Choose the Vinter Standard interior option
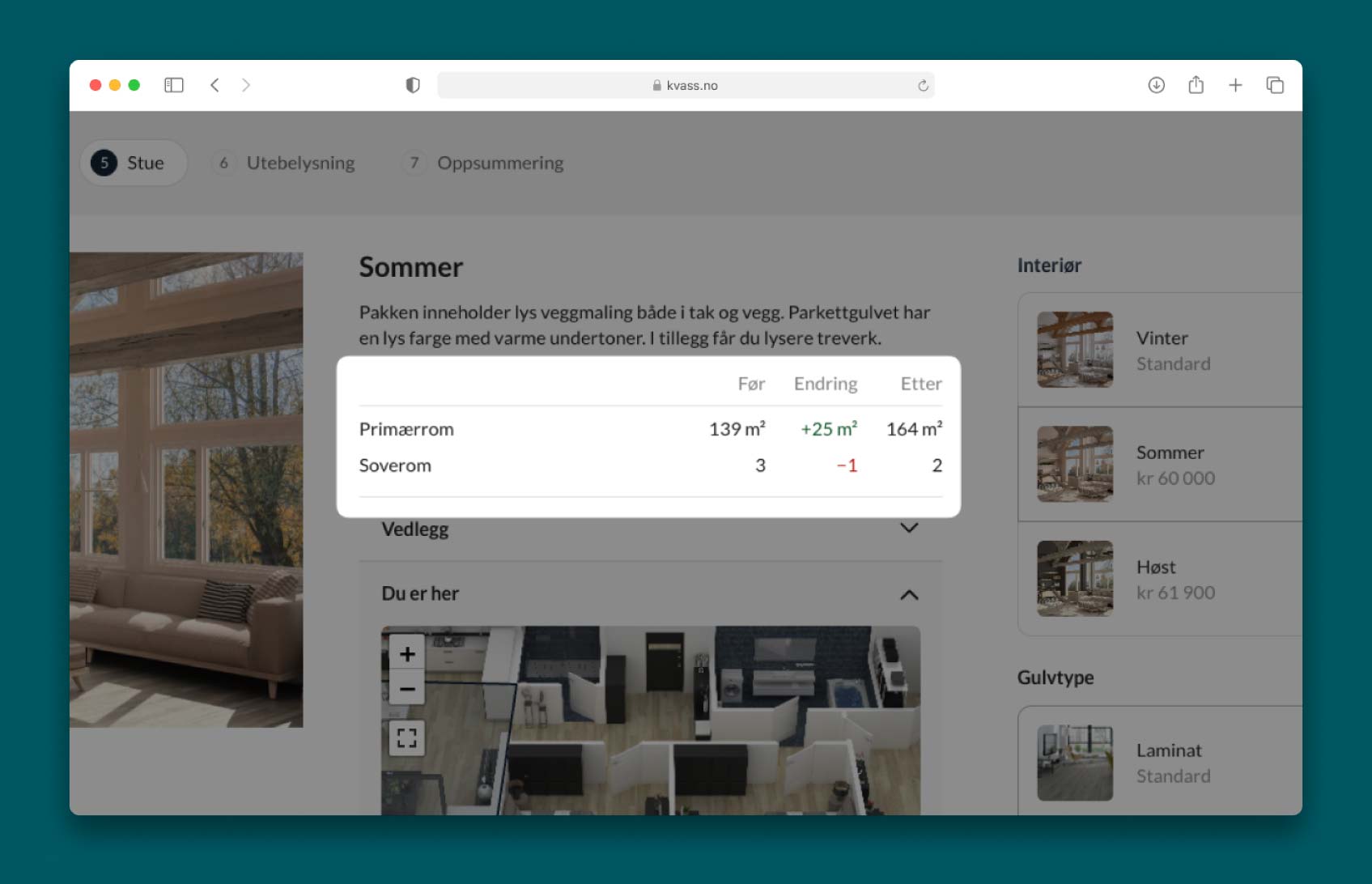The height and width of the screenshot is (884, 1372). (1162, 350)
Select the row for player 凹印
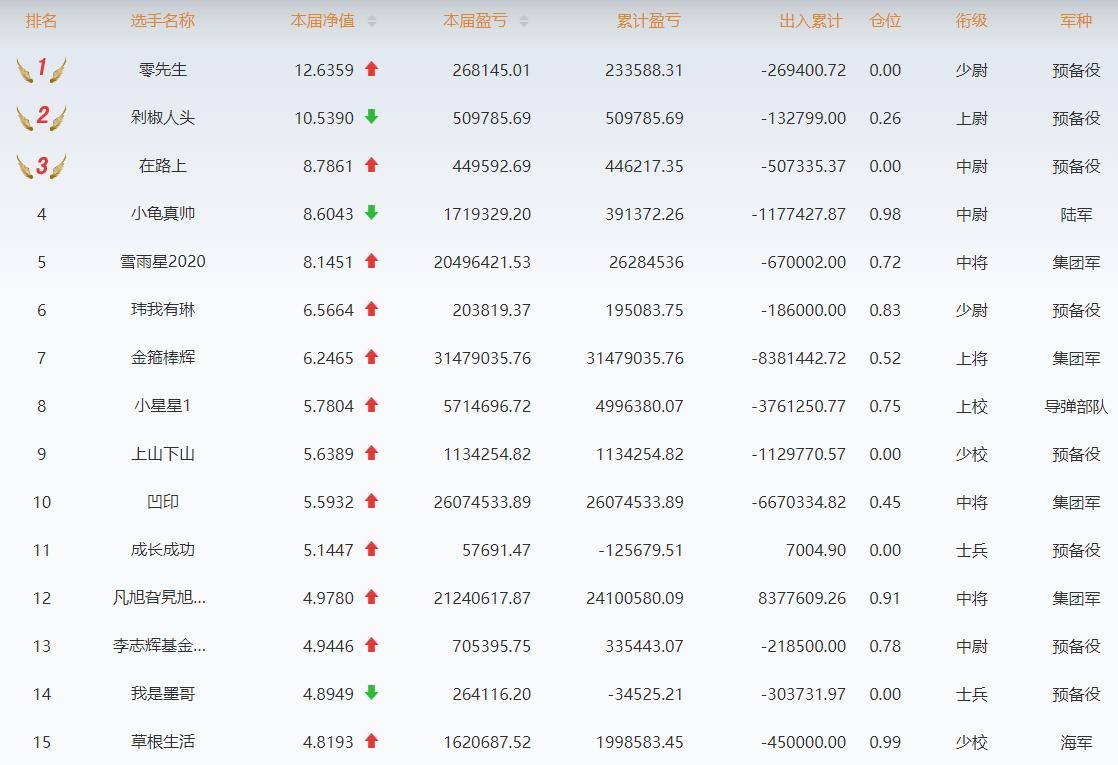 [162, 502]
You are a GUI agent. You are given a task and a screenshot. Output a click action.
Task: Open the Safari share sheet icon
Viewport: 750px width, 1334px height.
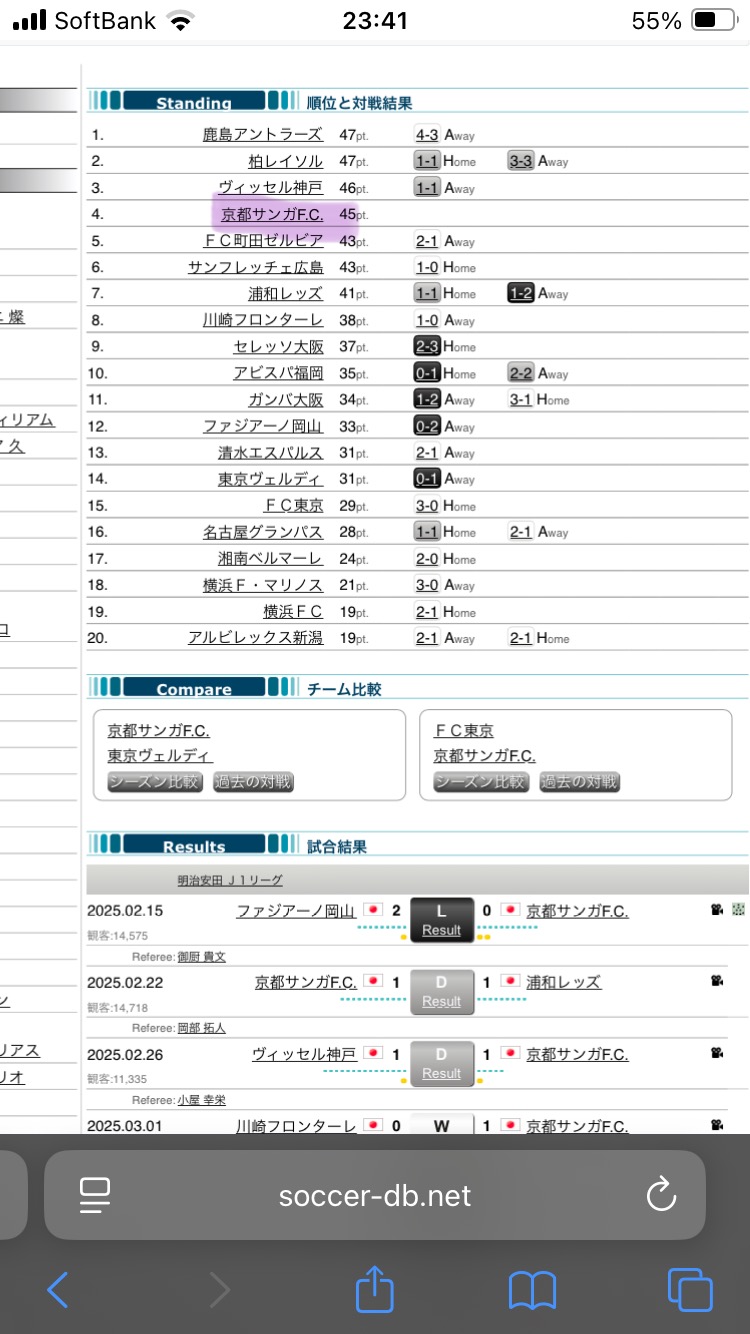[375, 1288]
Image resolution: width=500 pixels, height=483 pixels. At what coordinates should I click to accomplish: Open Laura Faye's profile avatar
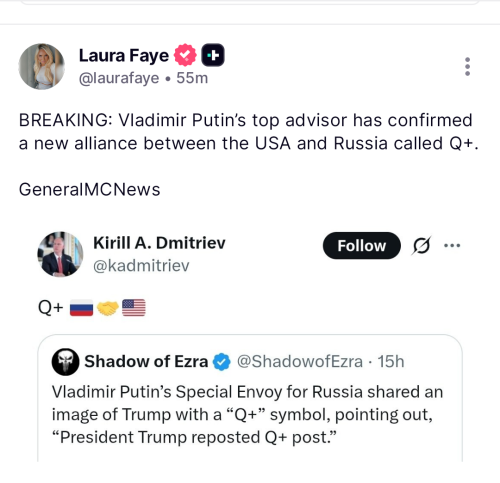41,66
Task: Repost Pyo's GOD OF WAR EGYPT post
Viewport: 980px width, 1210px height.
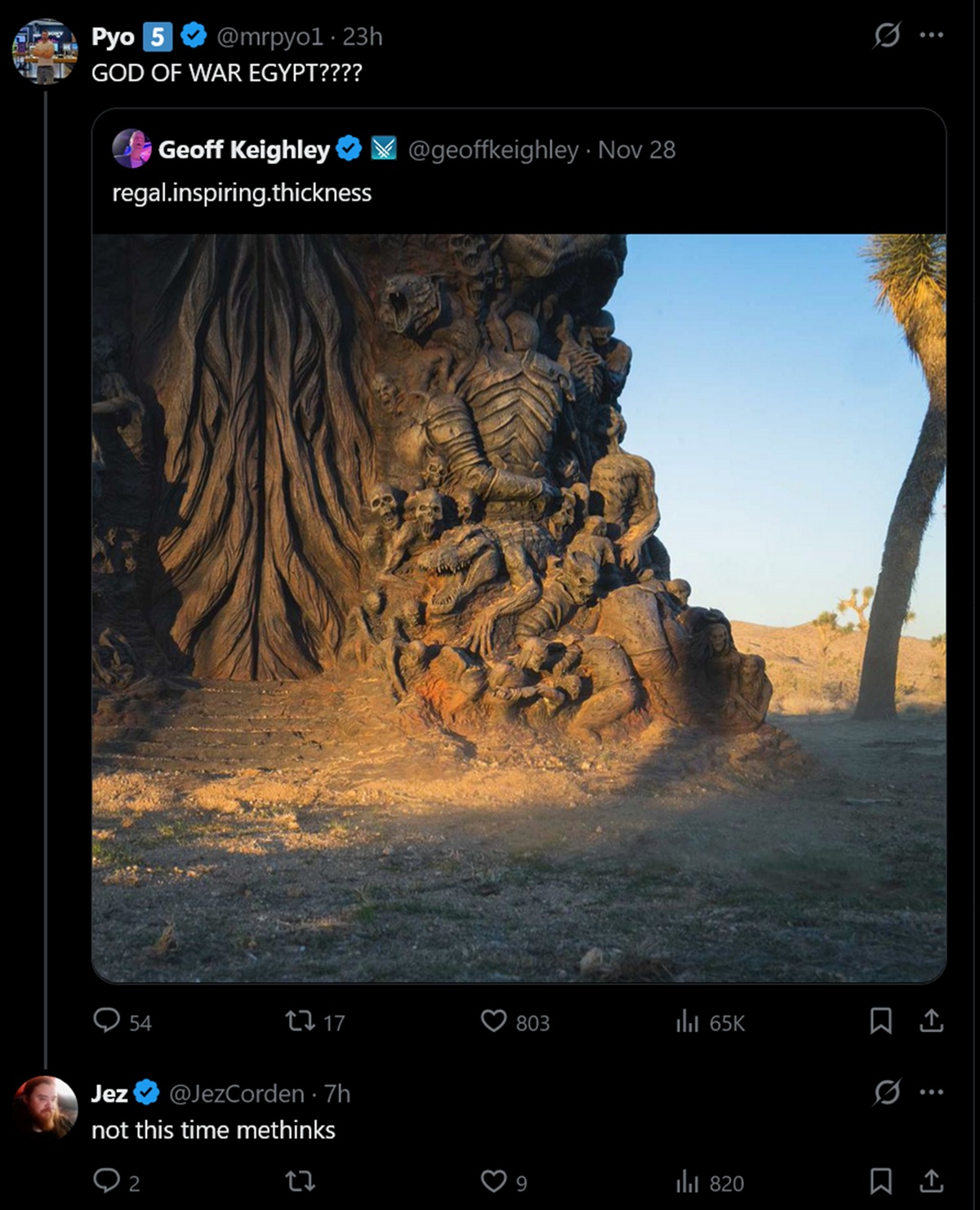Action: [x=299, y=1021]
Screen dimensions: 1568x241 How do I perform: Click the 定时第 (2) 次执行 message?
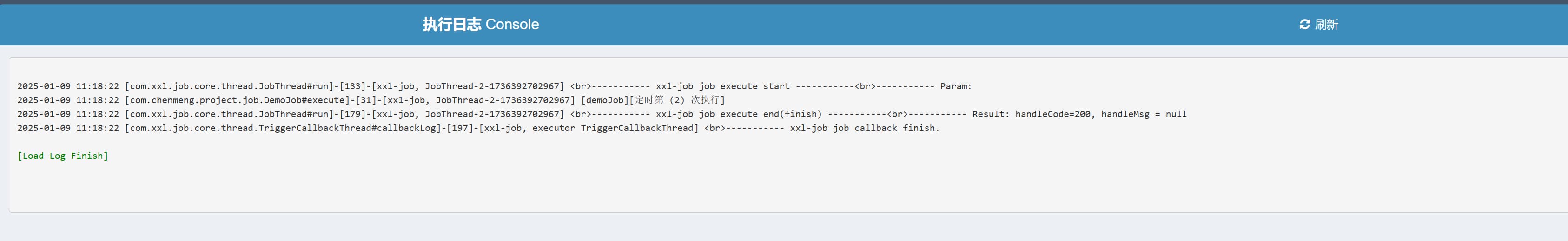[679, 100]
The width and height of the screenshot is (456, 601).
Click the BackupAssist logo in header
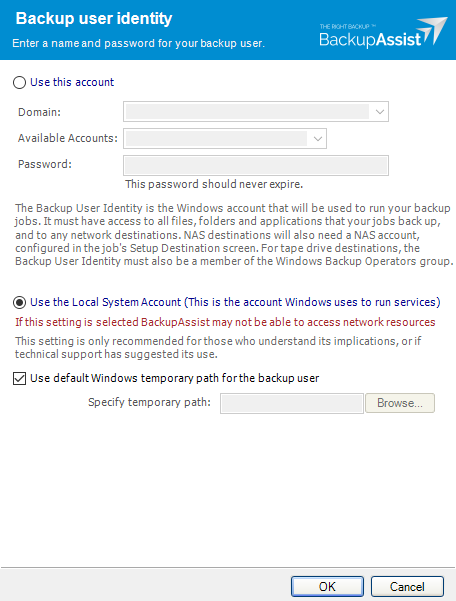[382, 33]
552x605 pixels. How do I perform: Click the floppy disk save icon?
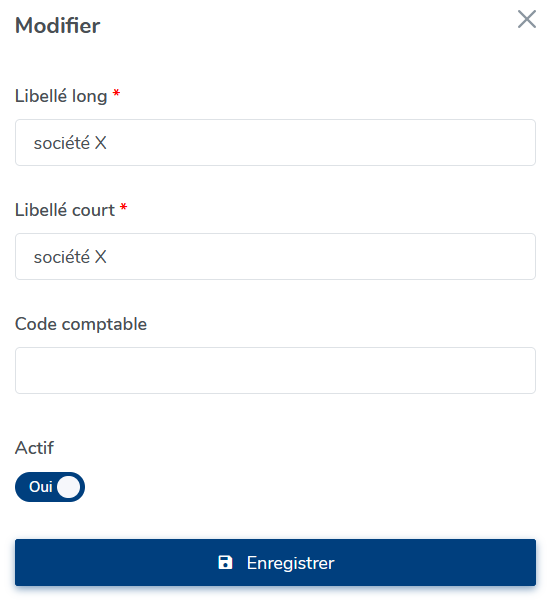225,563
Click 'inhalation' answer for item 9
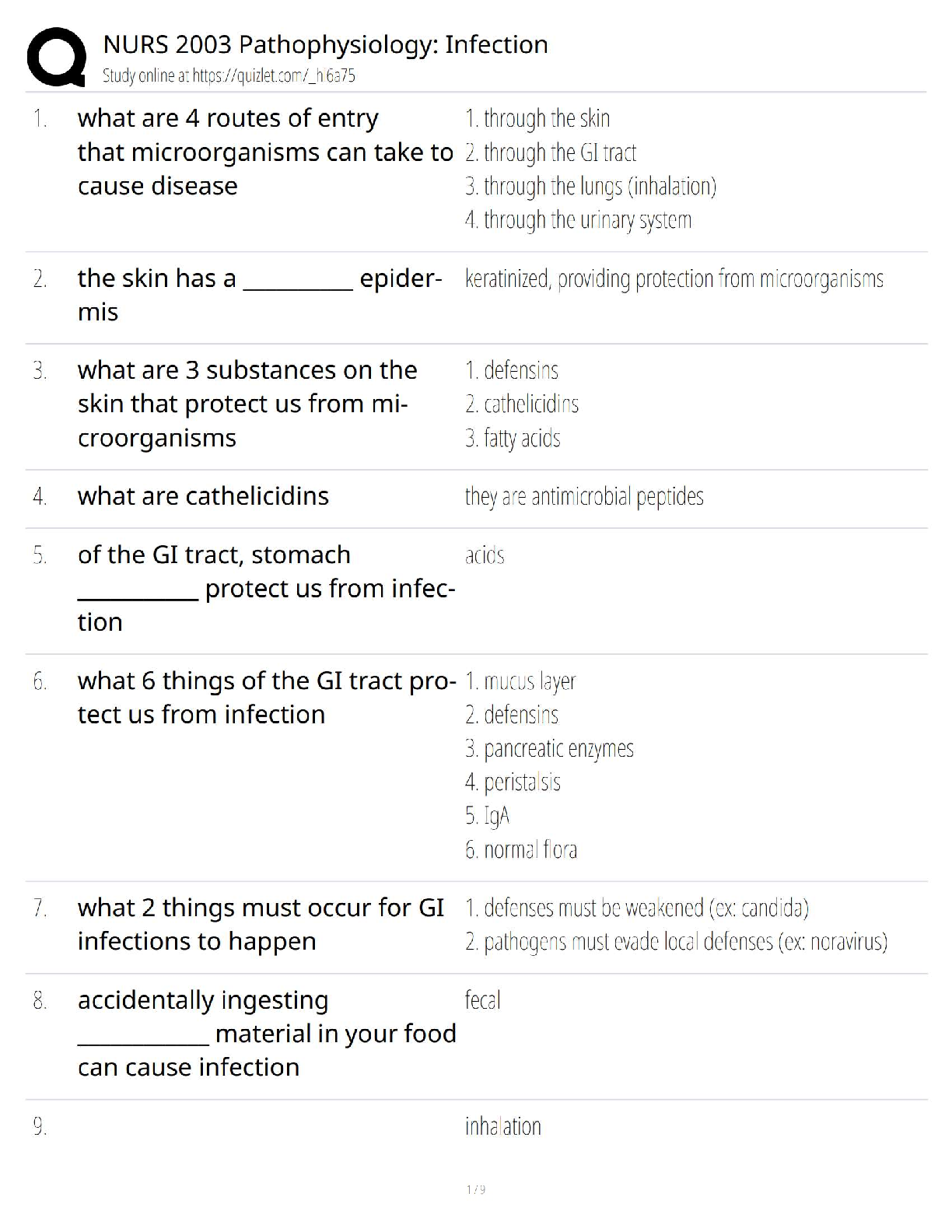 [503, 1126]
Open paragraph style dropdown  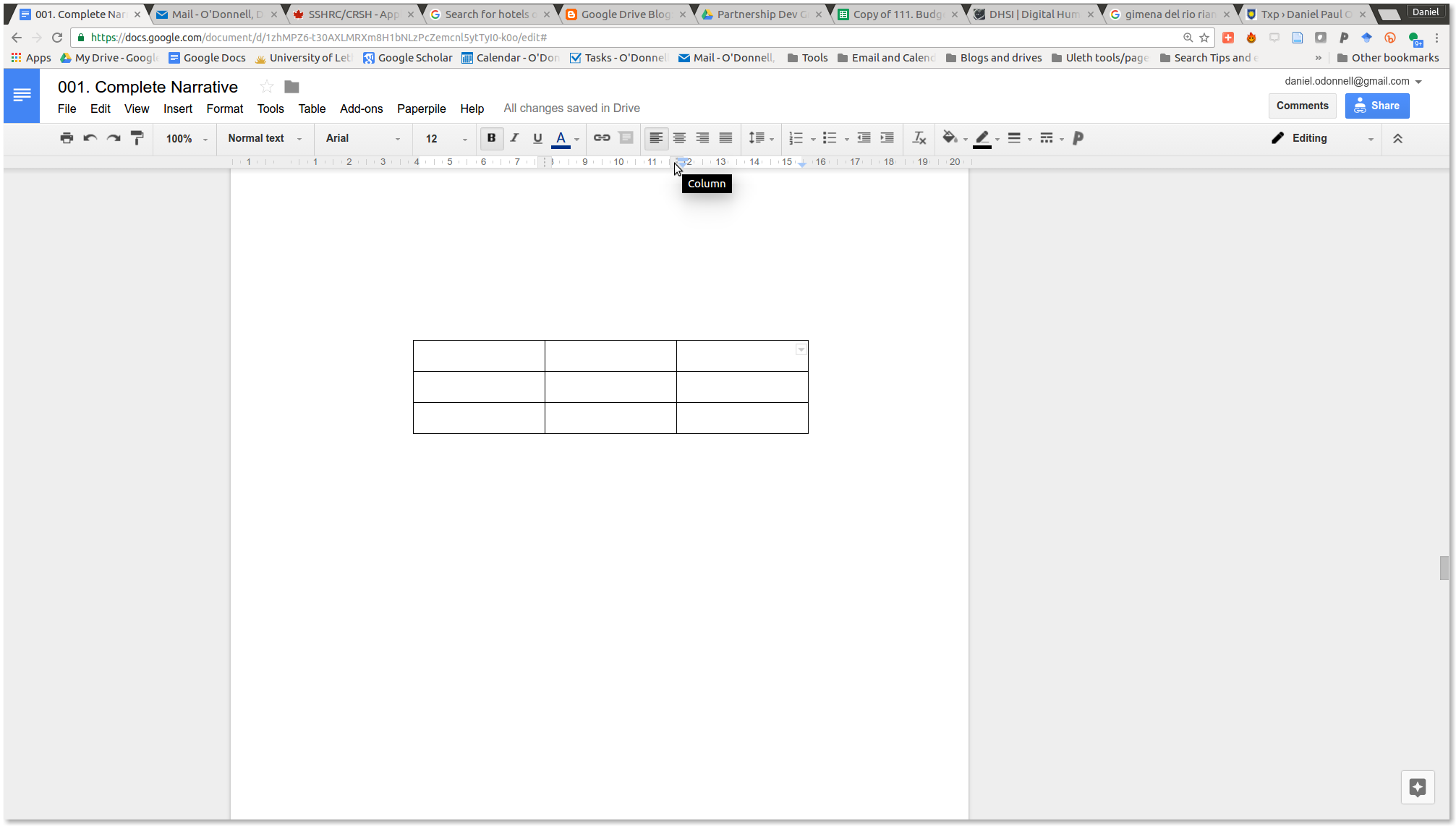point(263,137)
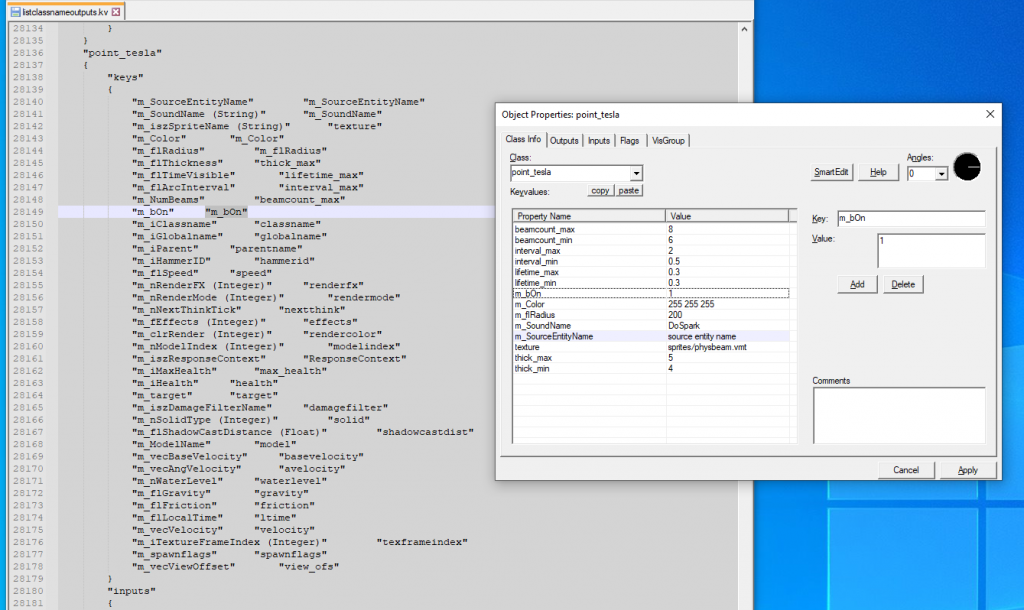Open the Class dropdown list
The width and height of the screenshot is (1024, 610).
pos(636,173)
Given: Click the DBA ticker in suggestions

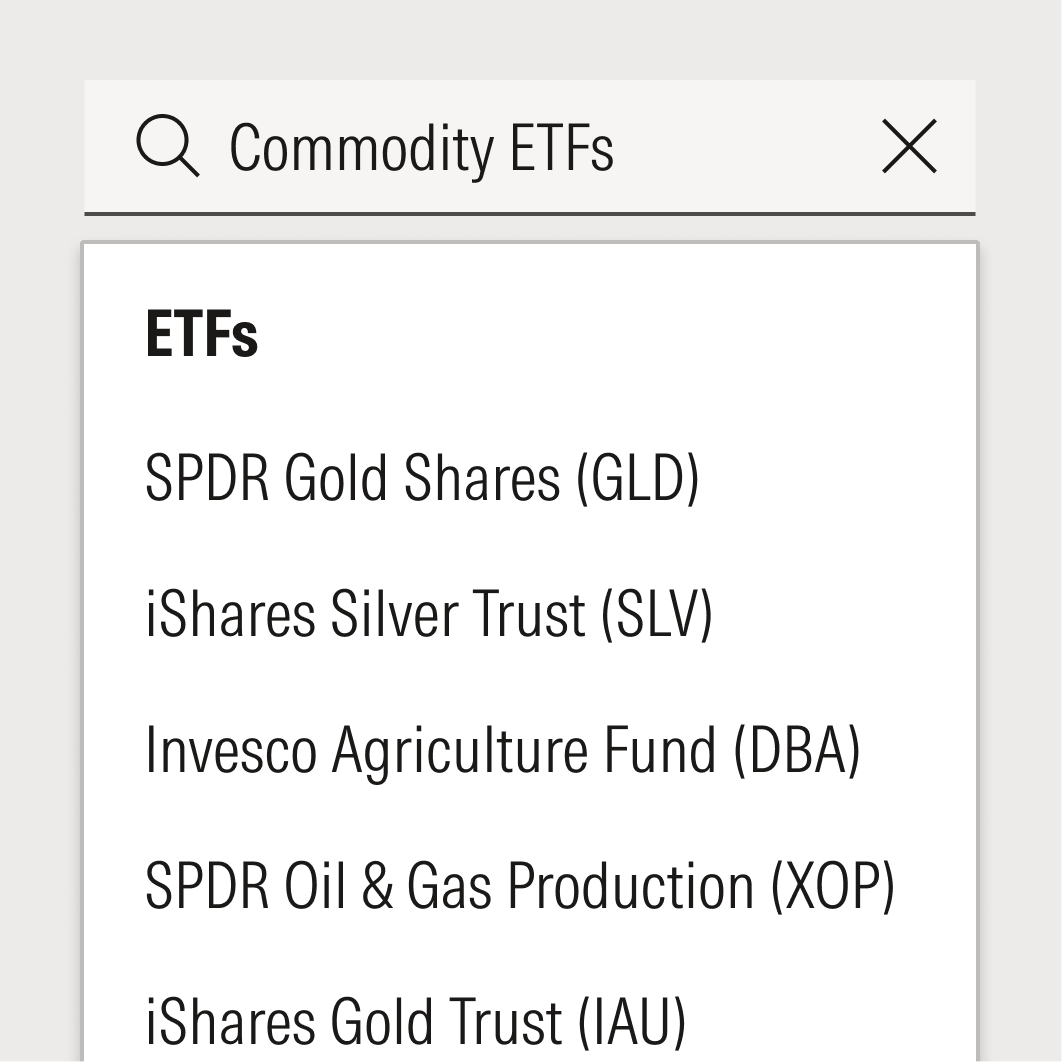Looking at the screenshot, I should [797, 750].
───
INSTRUCTIONS TO FOLLOW
Return the material line for line, from its beginning to the line that contains "The width and height of the screenshot is (456, 601).", with the pictures left out.

RESULT OF THE TASK
Choose the Vinter Standard interior option
The height and width of the screenshot is (884, 1372). (1162, 350)
Select the row for player 凹印
 [162, 502]
You are a GUI agent. You are given a task and a screenshot. Output a click action.
Task: Open the Safari share sheet icon
Viewport: 750px width, 1334px height.
[375, 1288]
Image resolution: width=500 pixels, height=483 pixels. At what coordinates should I click to accomplish: Open Laura Faye's profile avatar
41,66
Task: Repost Pyo's GOD OF WAR EGYPT post
Viewport: 980px width, 1210px height.
Action: [x=299, y=1021]
Screen dimensions: 1568x241 How do I perform: Click the 定时第 (2) 次执行 message?
[679, 100]
The width and height of the screenshot is (456, 601).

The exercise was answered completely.